Are Existing Water Quality Indices (WQIs) Fit for Purpose? Evaluating Their Applicability to Irrigation Surface Water Quality

Globalization-driven food demand and rapid urbanization have intensified agricultural intensification and land-use changes, leading to widespread deforestation, increased human settlements, and a heavy reliance on chemical fertilisers, pesticides, and animal manure. These practices have significantly degraded surface and groundwater quality through nutrient-laden agricultural runoff, particularly nitrate and ammoniacal nitrogen, across many watersheds. In light of the deteriorating water quality for irrigation, indexing techniques have been regarded as the most advanced methods for assessing water quality since the late 20th century.

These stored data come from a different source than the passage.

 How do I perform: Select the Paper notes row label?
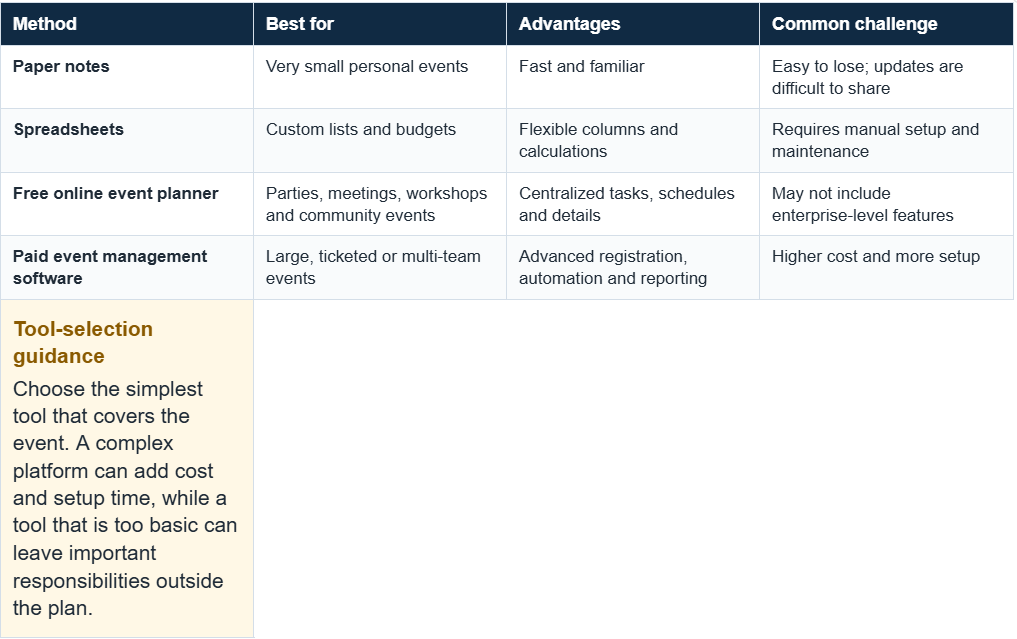pos(61,66)
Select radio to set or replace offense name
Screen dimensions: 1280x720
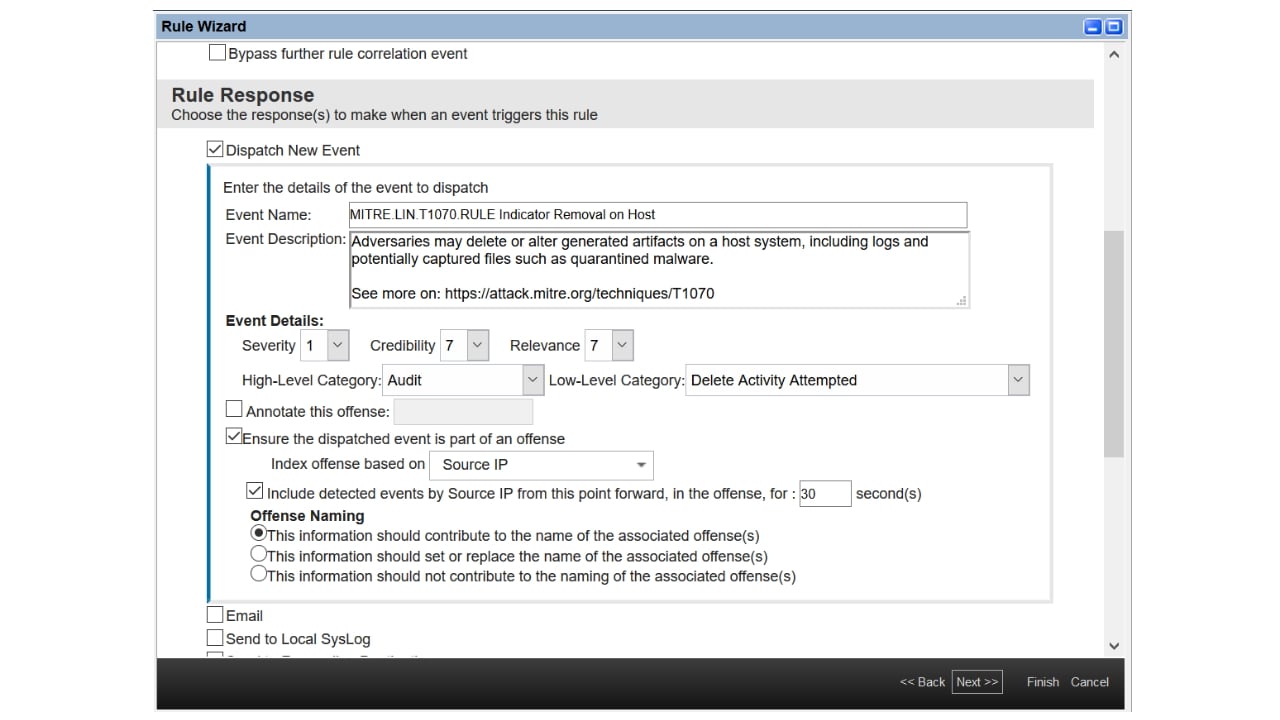pos(258,553)
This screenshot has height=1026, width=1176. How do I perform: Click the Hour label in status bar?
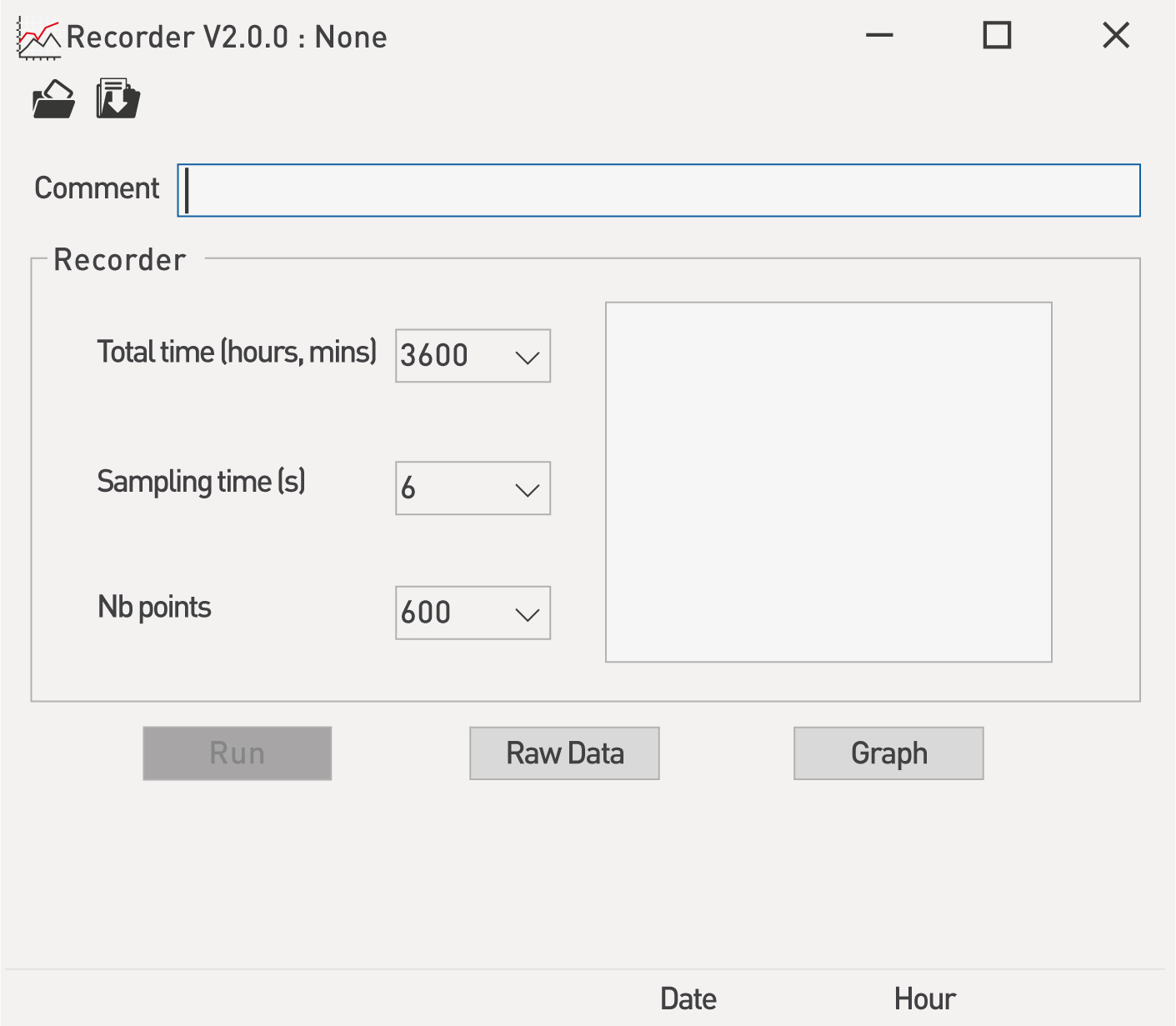[924, 998]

This study evaluates the suitability of conventional irrigation water quality indices for assessing surface water used for irrigation in the heavily impacted Hindon River Basin, India. Monthly water samples were collected from 16 strategically selected sites following standard protocols. Key irrigation suitability parameters and indices were computed, including sodium adsorption ratio (SAR), percentage sodium (%Na), permeability index (PI), Kelly ratio (KR), residual sodium carbonate (RSC), and magnesium adsorption ratio (MAR). Results revealed that Irrigation Water Quality Index (IWQI) values at most sites ranged between 25 and 50, classifying the water as marginally suitable with minor treatment required. In contrast, a few downstream sites exceeded 75, indicating severe unsuitability. A marked deterioration in water quality was observed during the pre-monsoon and monsoon periods compared to the post-monsoon period, largely attributed to runoff and leaching processes. However, despite mathematically acceptable index values at several locations, the water remains unsuitable for sustained irrigation due to elevated concentrations of toxic and emerging contaminants that are not incorporated into existing irrigation indices. The study highlights a critical limitation of conventional irrigation water quality indices: their inability to account for trace elements and other non-classical pollutants that pose long-term risks to soil health and crop safety. Findings underscore the urgent need to develop modified or composite indices that account for the trace elements and tailored to agro-industrial basins and to safeguard irrigation water quality, ensure agricultural productivity, and promote environmental sustainability in rapidly urbanizing catchments.